Robustness and endogenous tests
Replaced the explained variable
This study recalculated the TFCP under the economic distance weight matrix, using the formula below that mainly expresses the ratio of each city’s GDP to its carbon dioxide emissions. As revealed within the column 1 of Table 3, the coefficients and significance were in alignment with the benchmark regression outcomes, signifying that the conclusions were reliable.
Replaced spatial weight matrix
The inverse geographic weight matrix was applied to replace the original spatial matrices. The distance between any two cities is calculated based on their longitude and latitude, and the reciprocal is taken. The farther the distance between the two places, the less the ability to influence each other. The results in column 2 of Table 3 show basically consistent coefficients and significance with the benchmark regression, signifying robust conclusions from this paper.
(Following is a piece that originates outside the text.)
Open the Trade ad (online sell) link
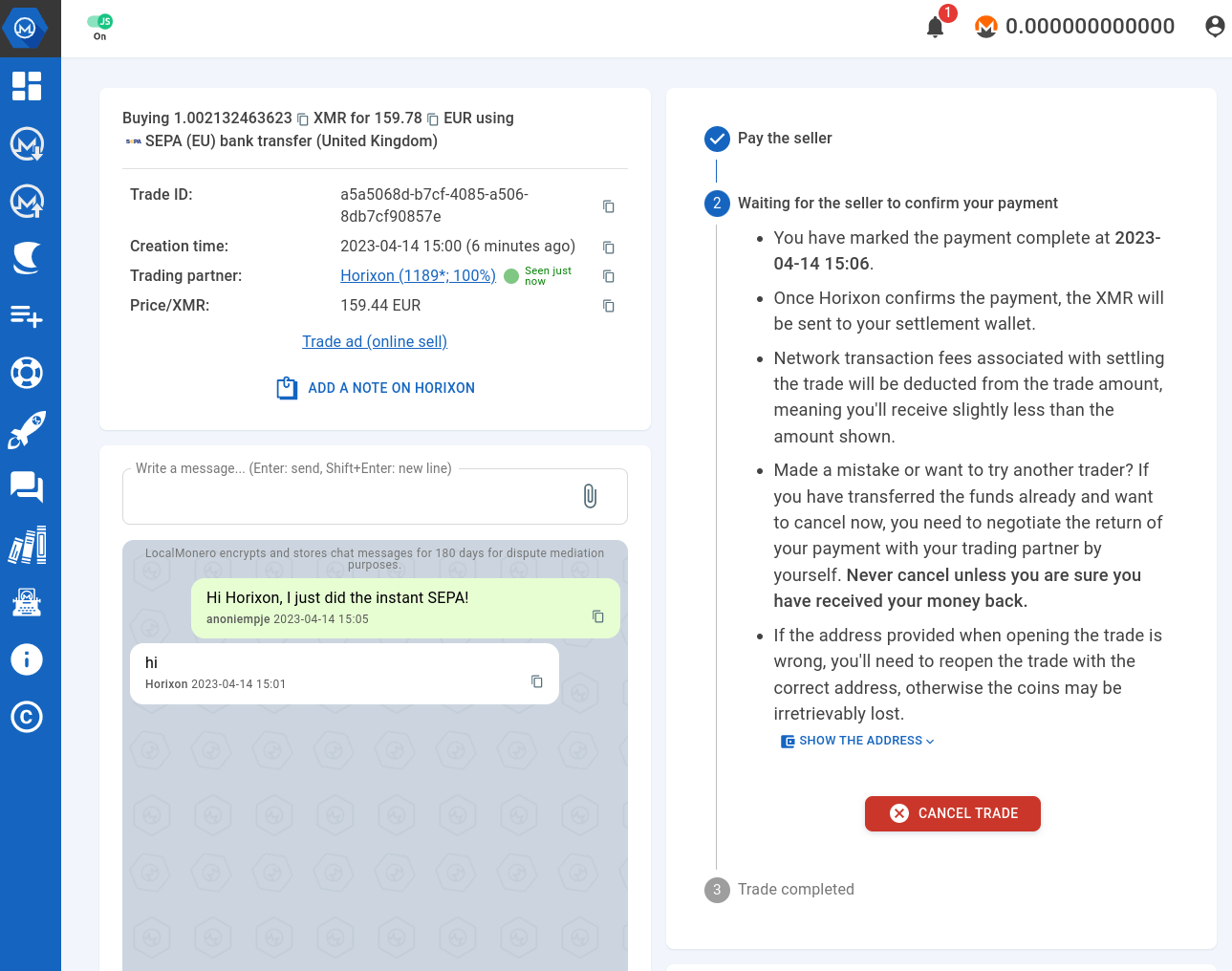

Replacement of the indicator weighting methodology
Calculating the weights of the indicators through the coefficient of variation method may rely too much on the objective data performance, thus resulting in dynamic changes in the weighting results as the sample varies. Therefore, this paper further adopts the equal weight method and principal component analysis method to calculate the STFE development level and conducts the robustness test. Among them, the equal weight method indicates that each first-level indicator has the same weight, and its subordinate second-level indicators are also assigned values with the same weight. As can be seen from the results in columns 3 and 4 of Table 3, changing the weight calculation method does not affect the empirical results, which remain consistent with the benchmark regression.
Endogenous test
Although the theoretical analysis indicates that the development of the STFE is one of the factors influencing carbon emission reduction, there still exists an endogeneity problem caused by reverse causality. To address the endogeneity issue resulting from reverse causality between the explanatory variables and the explained variable, this paper, drawing on the research of Jin (2019), re-estimates the parameters of the benchmark regression equation using the Generalized Spatial Two-Stage Least Squares (GS2SLS) method. This approach does not require the independent selection of external instrumental variables. Instead, it only needs to generate instrumental variables by utilizing the spatial lag terms and various explanatory variables for a robust estimation, which can effectively reduce the bias in the estimation results caused by the endogeneity problem. Table 4 reports the parameter estimation results of GS2SLS. Firstly, the F-statistics in the first stage under the settings of the three weight matrices are all >10. Therefore, there is no need to worry about the problem of weak instrumental variables. Secondly, as can be seen from the parameter regression results, after taking the endogeneity problem into account, the STFE still exhibits a significant carbon emission reduction effect, which verifies the robustness of the conclusions of this paper.
Heterogeneity analysis
Regional heterogeneity
Due to variations in resource endowments, innovation bases, and levels of financial development across different regions in China, there may be disparities in the effectiveness of promoting regional STFE to enhance TFCP. Therefore, this section aims to further analyze regional heterogeneity impacts under the economic weight matrix.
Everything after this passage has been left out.